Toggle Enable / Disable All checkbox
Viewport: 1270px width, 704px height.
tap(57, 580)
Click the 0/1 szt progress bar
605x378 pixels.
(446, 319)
━━━━━━━━━━━━━━━━━━━━━━━━━━━━━━
> **WHAT YOU NEED TO DO**
Each entry above should be written again exactly.

> **YOUR SOLUTION**
Toggle Enable / Disable All checkbox
Viewport: 1270px width, 704px height.
tap(57, 580)
Click the 0/1 szt progress bar
605x378 pixels.
(446, 319)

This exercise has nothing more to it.